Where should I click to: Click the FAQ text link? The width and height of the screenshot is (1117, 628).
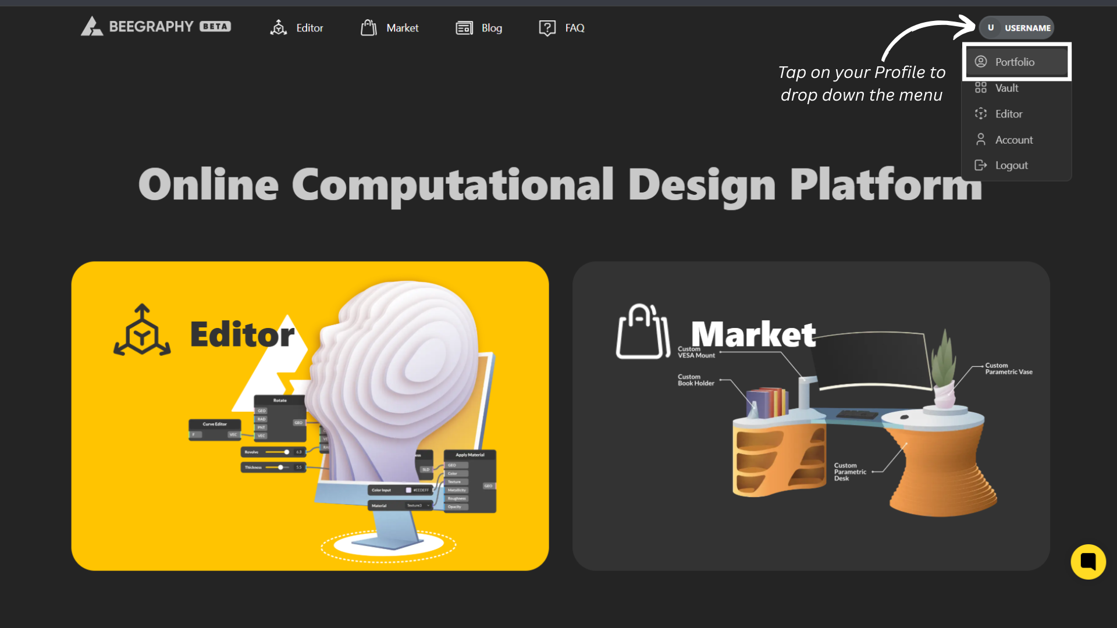[x=575, y=28]
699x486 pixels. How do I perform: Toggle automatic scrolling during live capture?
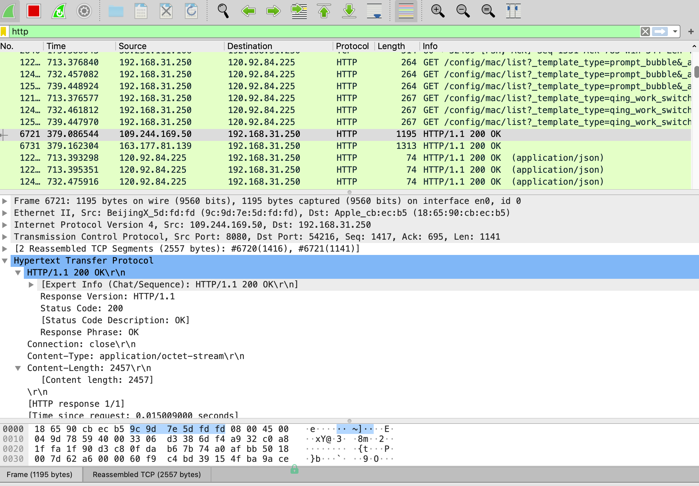374,11
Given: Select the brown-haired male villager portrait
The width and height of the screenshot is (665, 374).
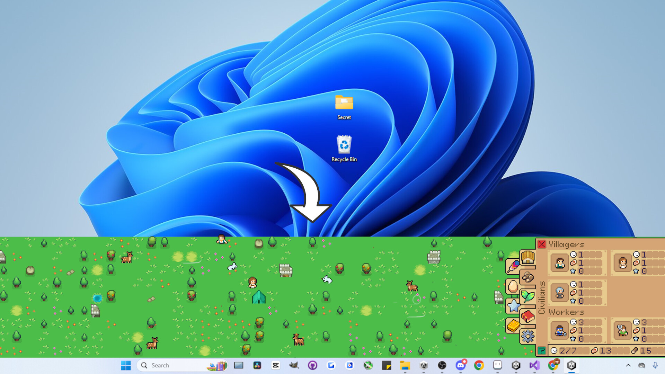Looking at the screenshot, I should pos(560,263).
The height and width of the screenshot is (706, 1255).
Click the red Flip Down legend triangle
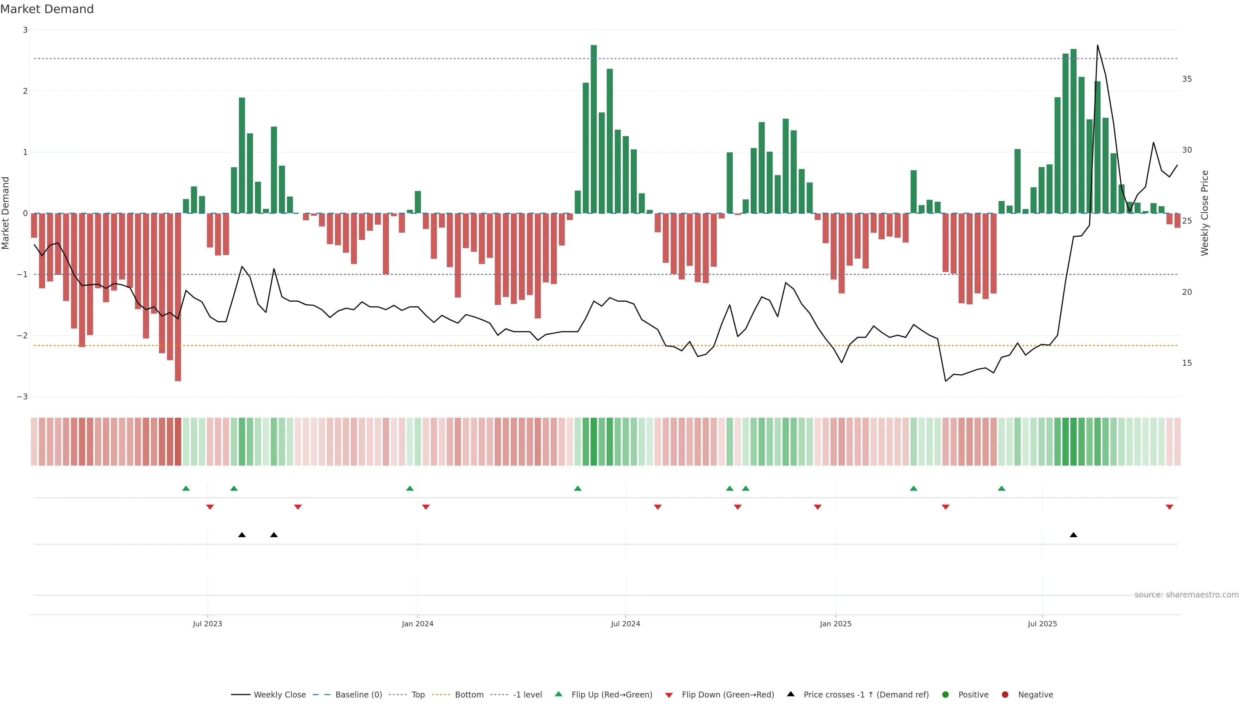pos(669,695)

◆ Directions for this task ◆
When you retype the material above, copy each line exactly and drop whatever images appear in it.

◆ Output for this exercise ◆
Where should I click to: Click the FAQ text link? The width and height of the screenshot is (1117, 628).
[x=575, y=28]
699x486 pixels. How do I perform: Toggle automatic scrolling during live capture?
374,11
Given: Select the brown-haired male villager portrait
The width and height of the screenshot is (665, 374).
Looking at the screenshot, I should pos(560,263).
The height and width of the screenshot is (706, 1255).
Click the red Flip Down legend triangle
pos(669,695)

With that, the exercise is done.